§ **To do**
Repeat the entries below word for word, leaving out the pictures.

§ **Extracted records**
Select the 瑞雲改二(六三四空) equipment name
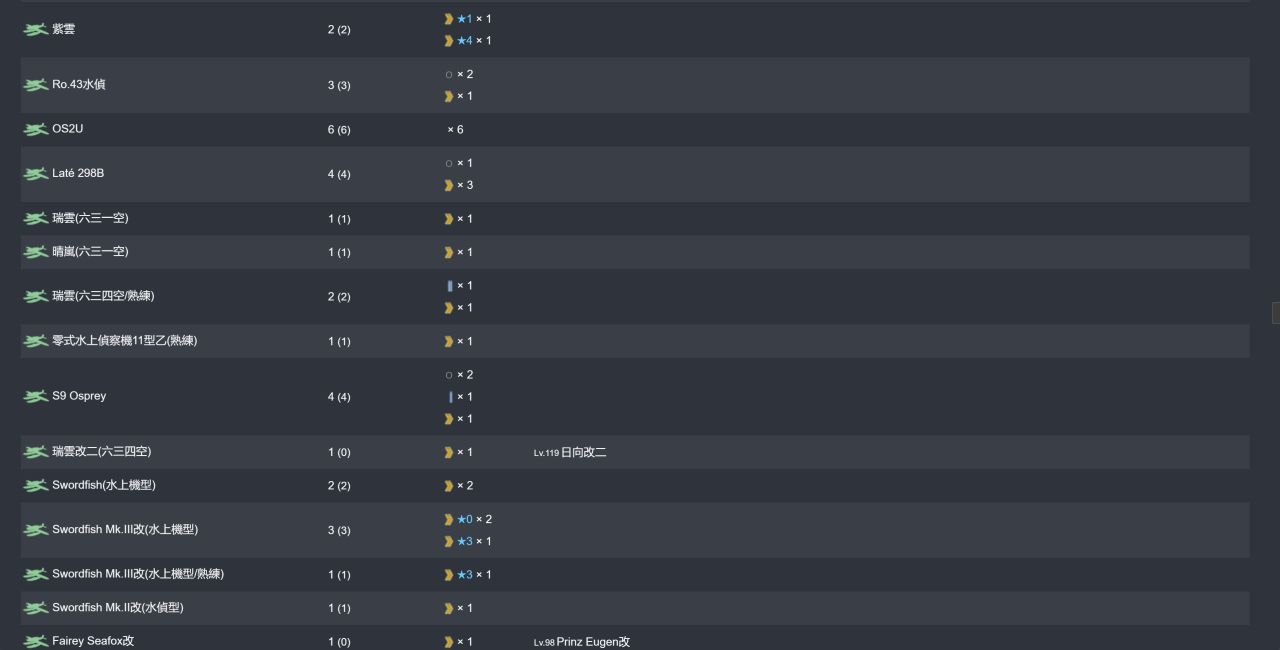Image resolution: width=1280 pixels, height=650 pixels. click(102, 452)
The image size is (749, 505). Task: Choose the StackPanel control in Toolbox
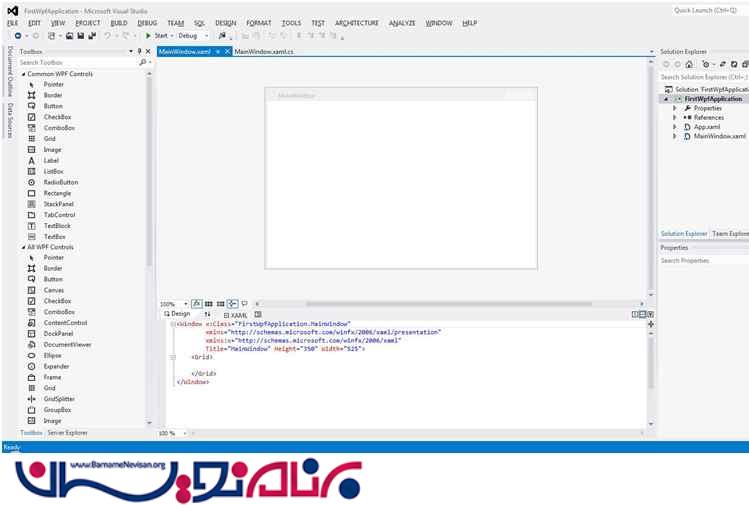pos(59,204)
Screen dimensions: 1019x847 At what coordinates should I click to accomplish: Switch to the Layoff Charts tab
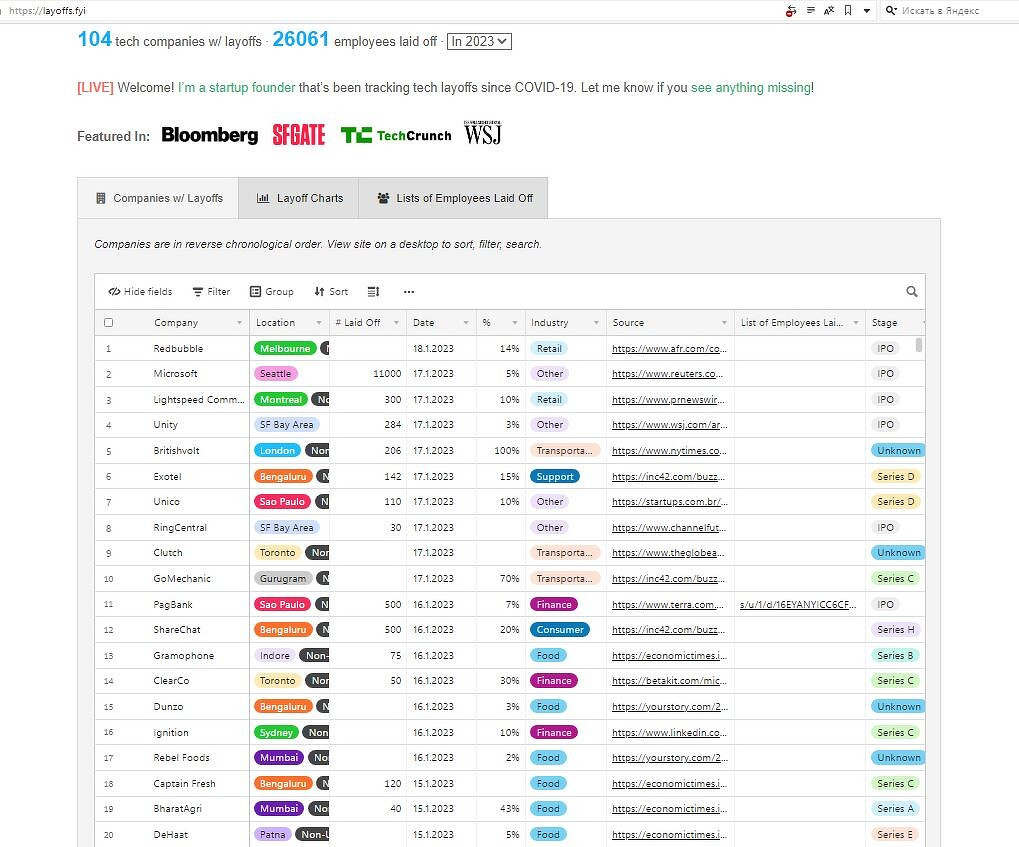(x=299, y=198)
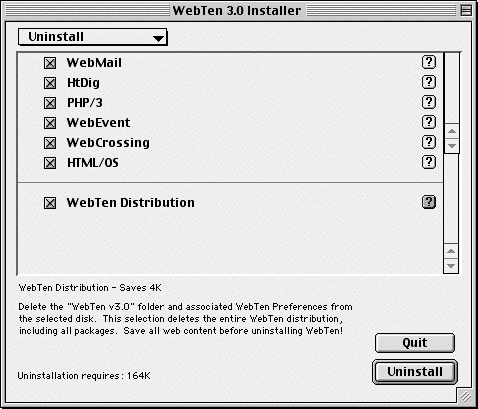Click lower pane scroll up arrow
This screenshot has height=409, width=478.
click(451, 251)
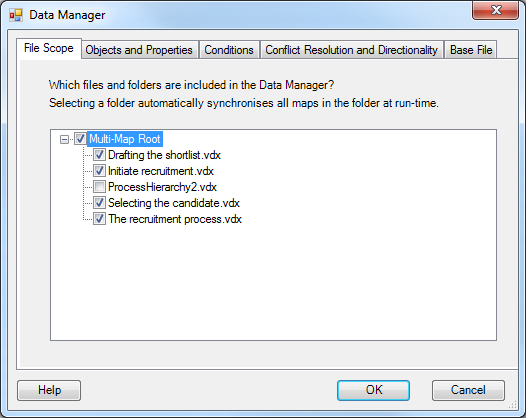Click the Data Manager title bar icon
Image resolution: width=526 pixels, height=418 pixels.
[x=16, y=15]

§ **Full output**
Select the 瑞雲改二(六三四空) equipment name
Image resolution: width=1280 pixels, height=650 pixels. click(102, 452)
The image size is (749, 505). Task: Choose the StackPanel control in Toolbox
pos(59,204)
Screen dimensions: 1019x847 At what coordinates should I click to accomplish: Switch to the Layoff Charts tab
(x=299, y=198)
Click lower pane scroll up arrow
This screenshot has height=409, width=478.
click(451, 251)
Click the Data Manager title bar icon
Image resolution: width=526 pixels, height=418 pixels.
[x=16, y=15]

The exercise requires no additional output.